What kind of government would prohibit parents from visiting their dying 26-year-old daughter? What sort of sick system would allow a young mother and wife to be ejected from a hospital right before surgery scheduled for her spinal tumor? The capitalist kind.
Although the tumor was said to be inoperable, Maria Sanchez was scheduled for surgery almost two years ago at University of Houston Medical Branch but was refused care and thrown out of the hospital when it was discovered that she was undocumented.
Aguillon Sanchez, Maria’s husband, then moved with his wife and their 5-year-old daughter to Houston for treatment, but her health continued to decline. Aguillon was unable to maintain steady work and instead stayed home to attend to his ailing wife.
At the time of her death Maria Sanchez had not seen her parents since crossing the border nine years ago. Her parents were denied “humanitarian parole”—needed enter the country without a visa—three times. Customs and Border Patrol stated that only a “very compelling emergency” would warrant granting such a measure.
The nature of that statement in and of itself is outright racist and cruel. What could be a more compelling emergency than two parents needing to see their dying daughter one last time and hold her in their arms? What could be a more compelling emergency than the need for a young woman staring death in the face to be comforted in her final days with her mother and father by her side?
While the U.S. ruling class continues to invade and destroy other countries on the false basis of “humanitarianism,” the most basic rights of this family were denied. As U.S. foreign policy continues to decimate the agricultural economy of Mexico and prop up the drug economy that terrorizes the population, it also continues to dehumanize and terrorize the population that immigrates to escape the poverty and destruction it created.

RECORDED INFORMATION:
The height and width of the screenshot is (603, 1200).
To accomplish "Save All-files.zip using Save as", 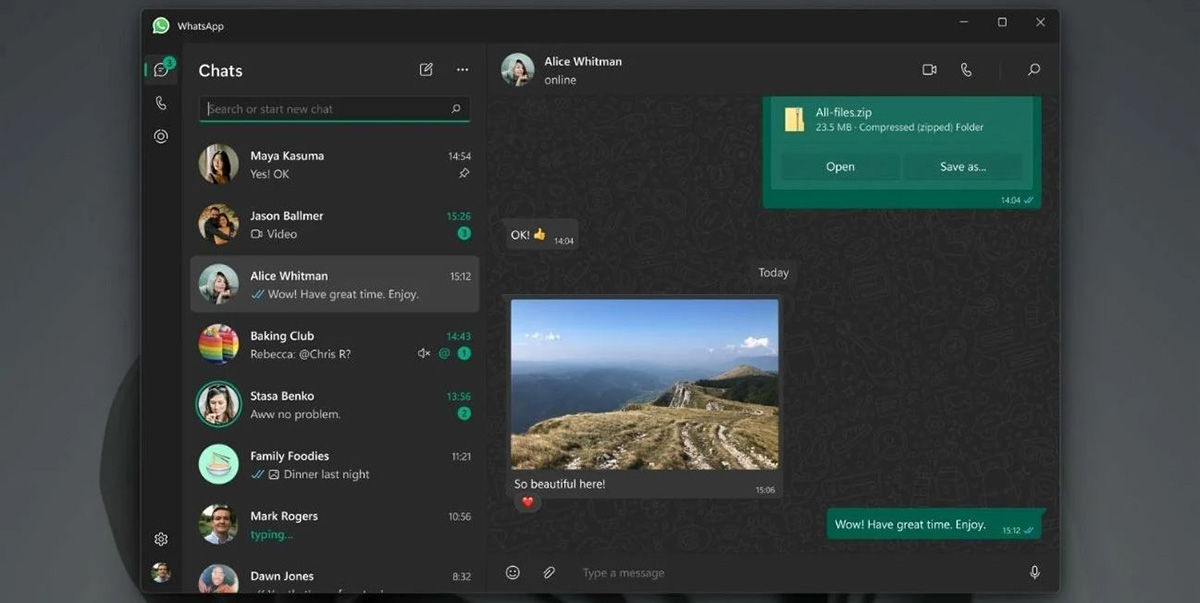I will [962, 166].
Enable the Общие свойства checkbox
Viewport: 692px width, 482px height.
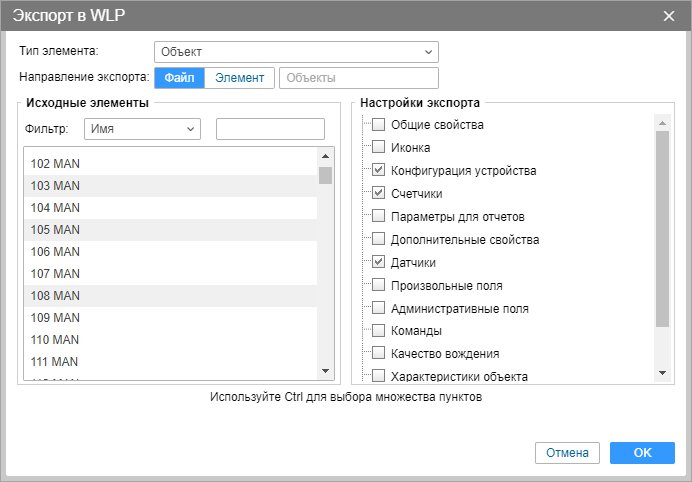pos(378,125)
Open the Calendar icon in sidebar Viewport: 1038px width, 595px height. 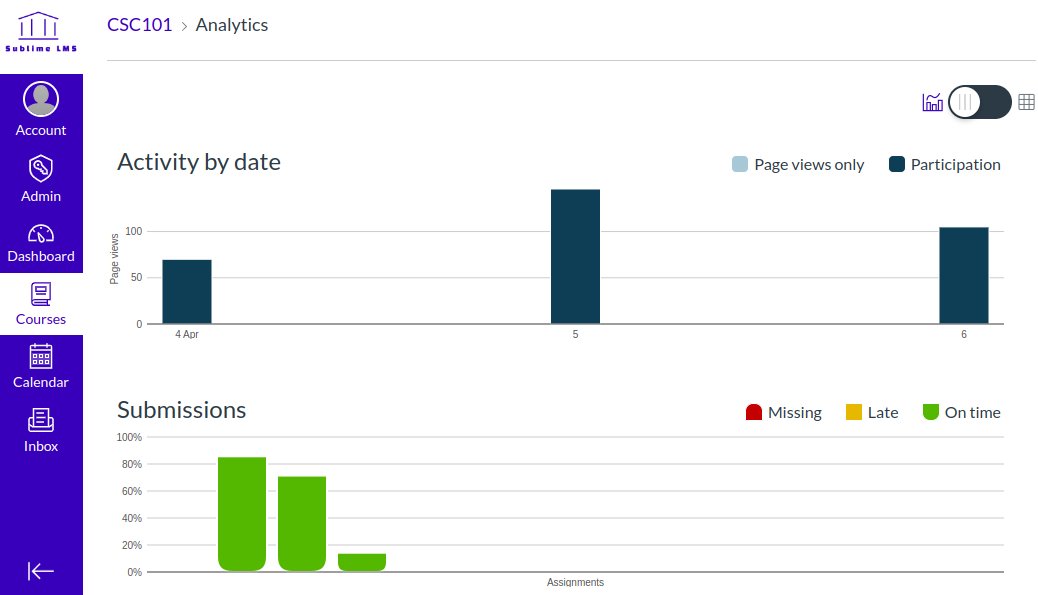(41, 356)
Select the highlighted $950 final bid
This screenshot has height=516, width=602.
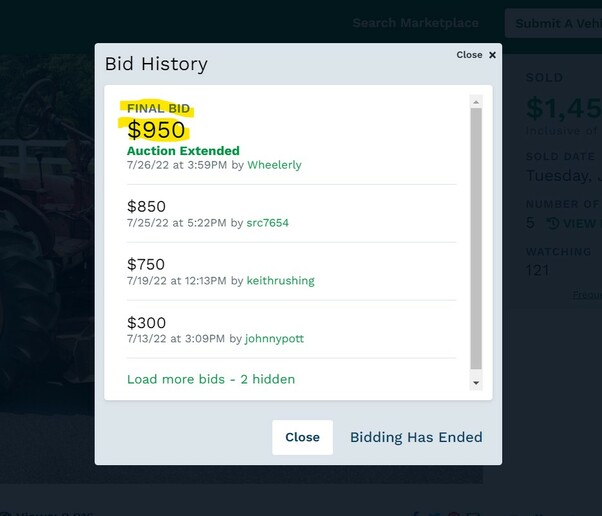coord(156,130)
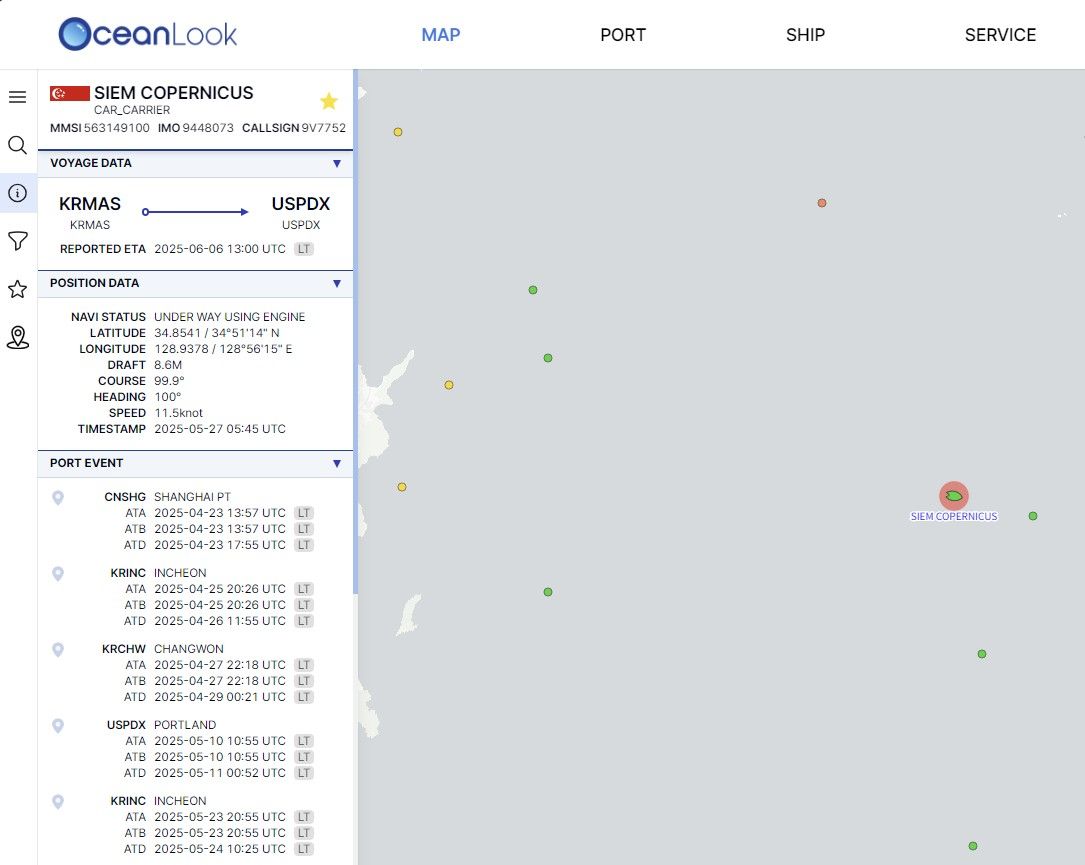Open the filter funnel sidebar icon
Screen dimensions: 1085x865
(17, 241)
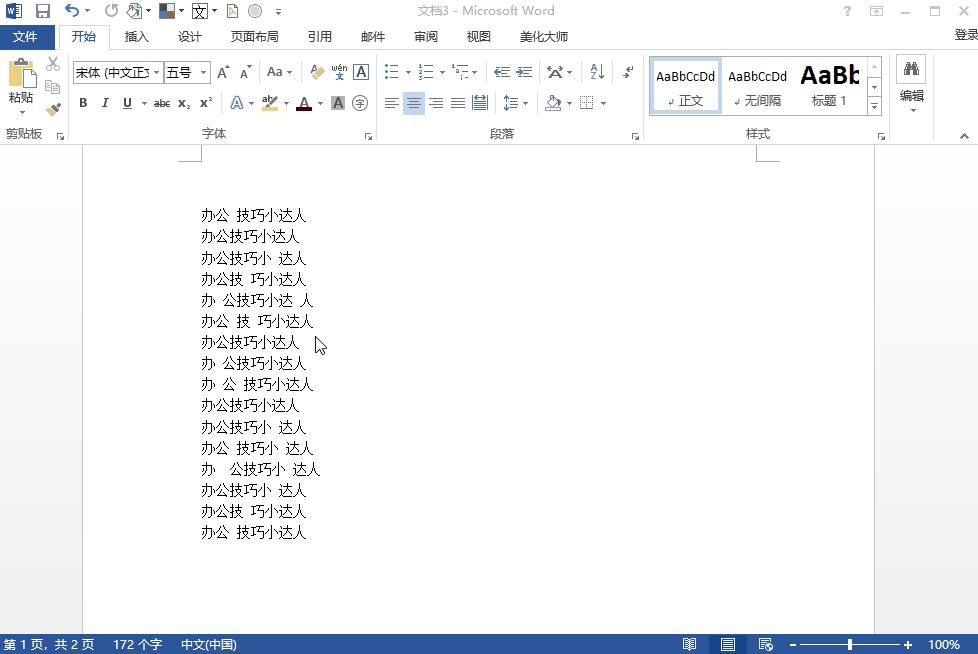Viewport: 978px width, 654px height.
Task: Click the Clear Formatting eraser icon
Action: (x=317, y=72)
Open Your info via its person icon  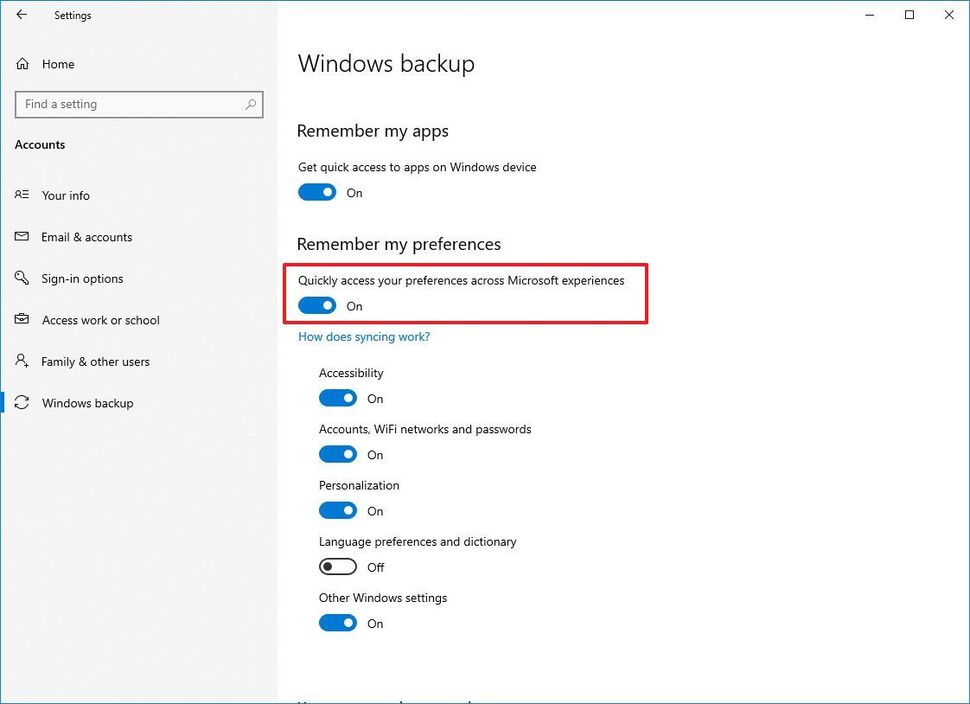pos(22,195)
* * *
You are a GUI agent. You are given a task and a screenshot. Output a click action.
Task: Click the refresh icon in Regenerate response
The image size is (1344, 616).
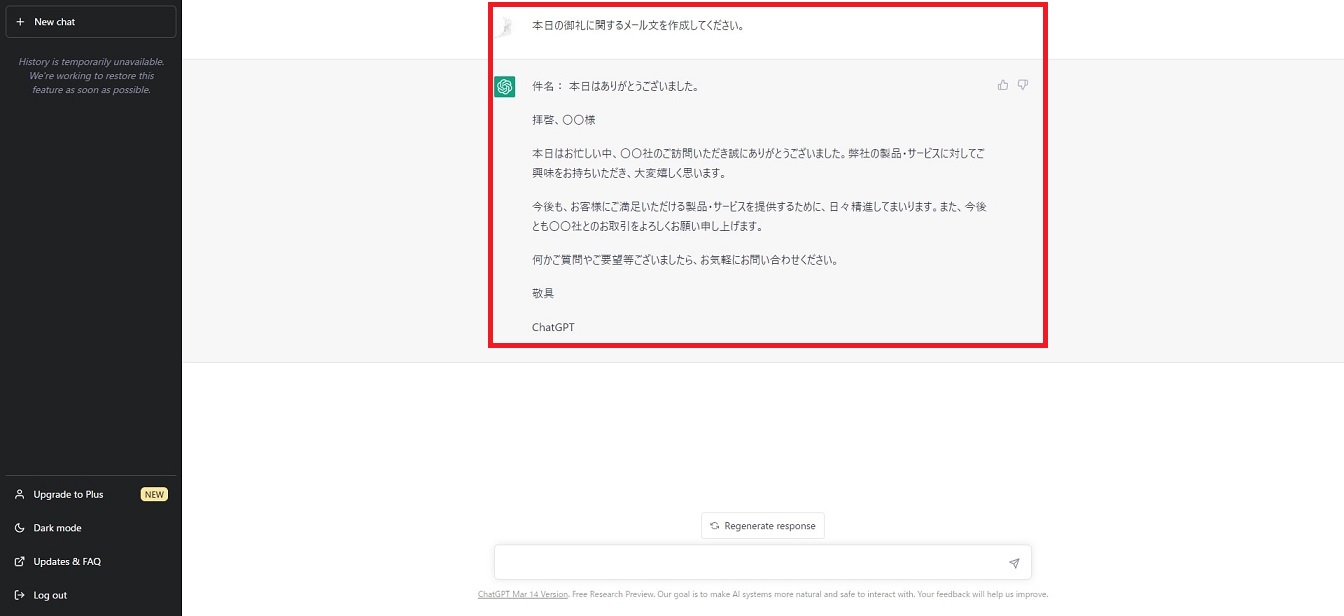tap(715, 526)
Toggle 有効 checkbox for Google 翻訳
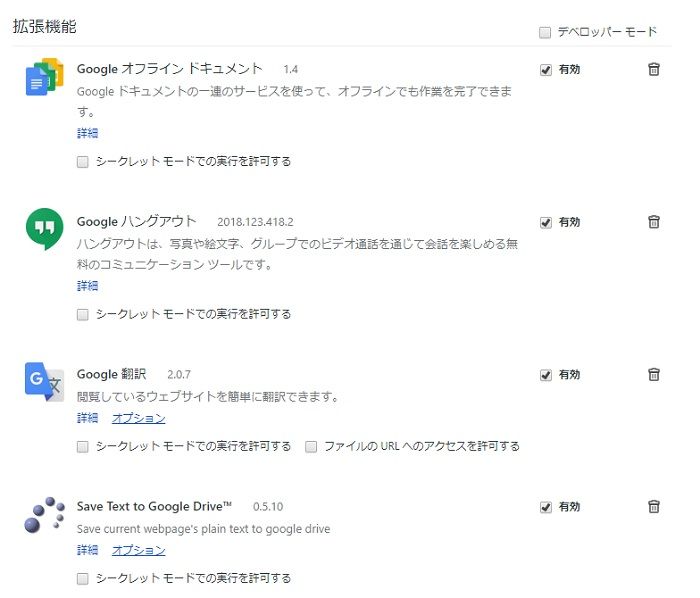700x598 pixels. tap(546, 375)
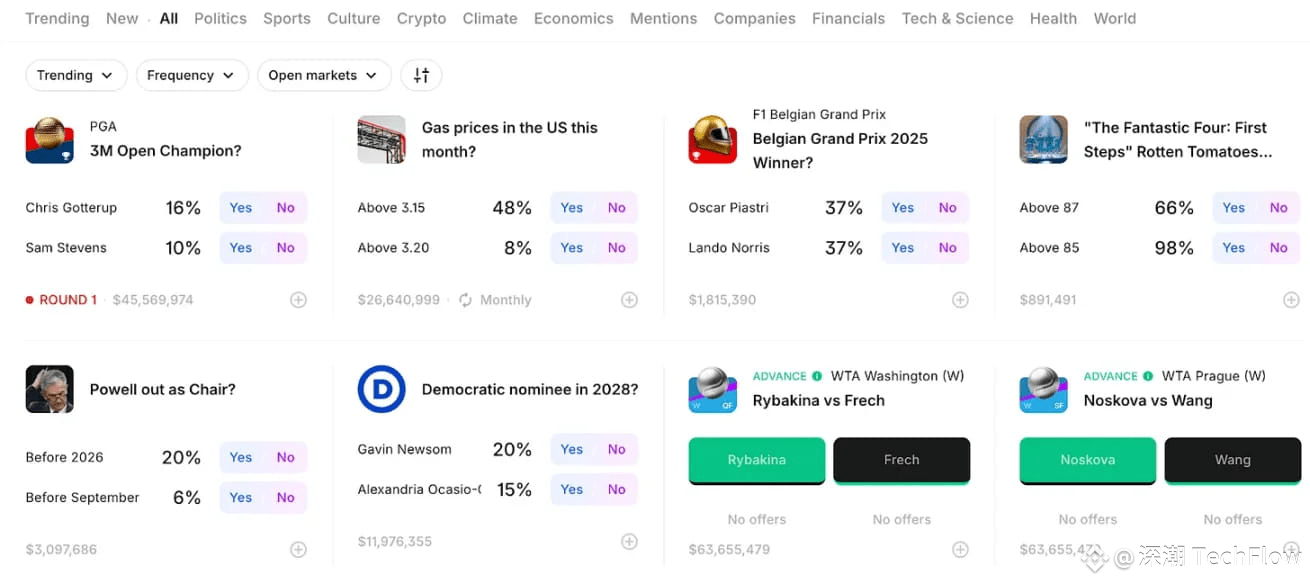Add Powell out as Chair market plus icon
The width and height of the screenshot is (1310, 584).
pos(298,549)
--
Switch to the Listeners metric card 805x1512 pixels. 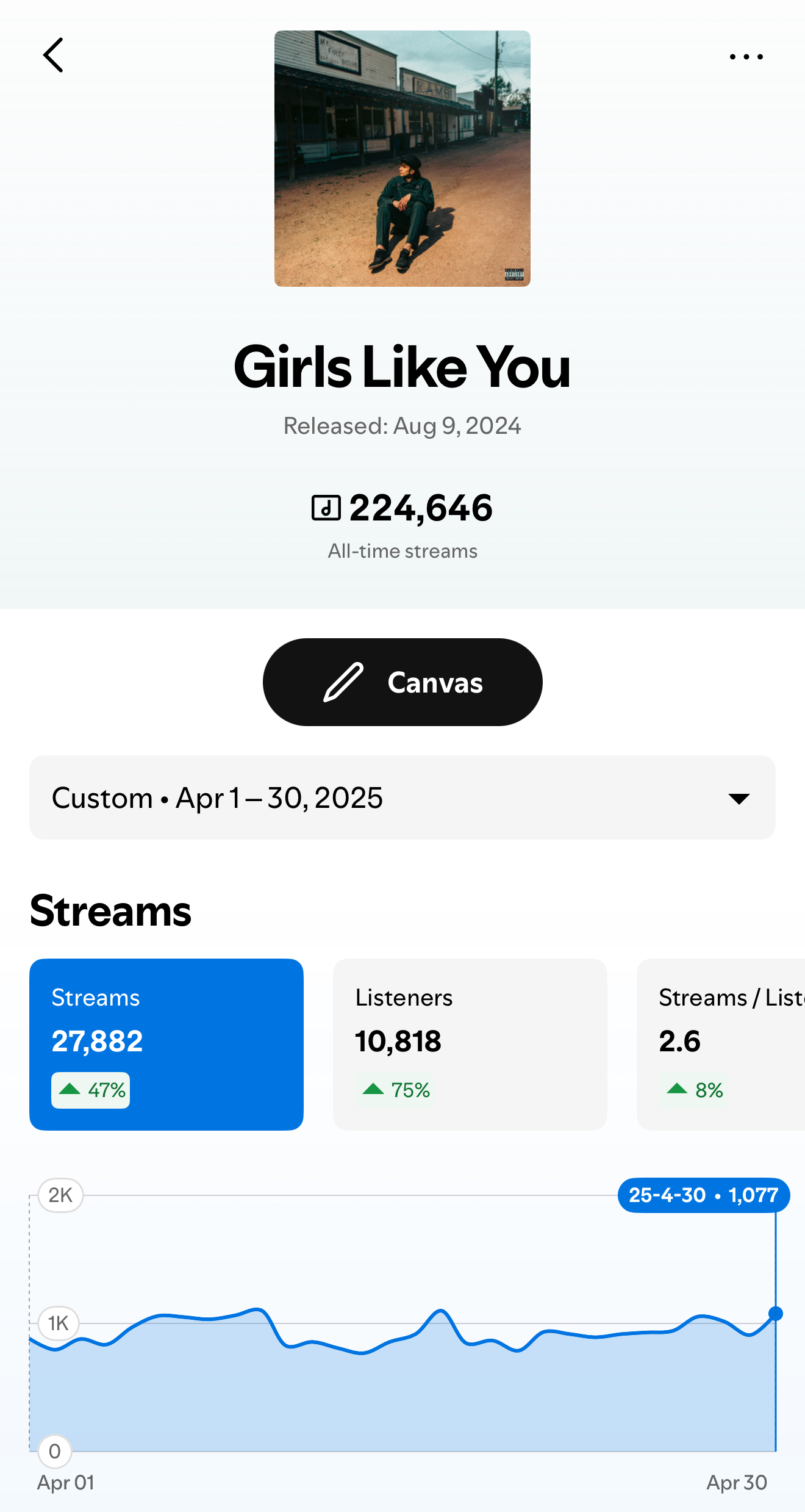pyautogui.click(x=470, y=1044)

REQUIRED WORK:
Rewrite the part of the Maria Sanchez article starting with "What kind of" and going on through "The capitalist kind.", substituting "state" for "government". The items are separate material, unrelated to the Maria Sanchez article.

ANSWER TO THIS EXERCISE:
What kind of state would prohibit parents from visiting their dying 26-year-old daughter? What sort of sick system would allow a young mother and wife to be ejected from a hospital right before surgery scheduled for her spinal tumor? The capitalist kind.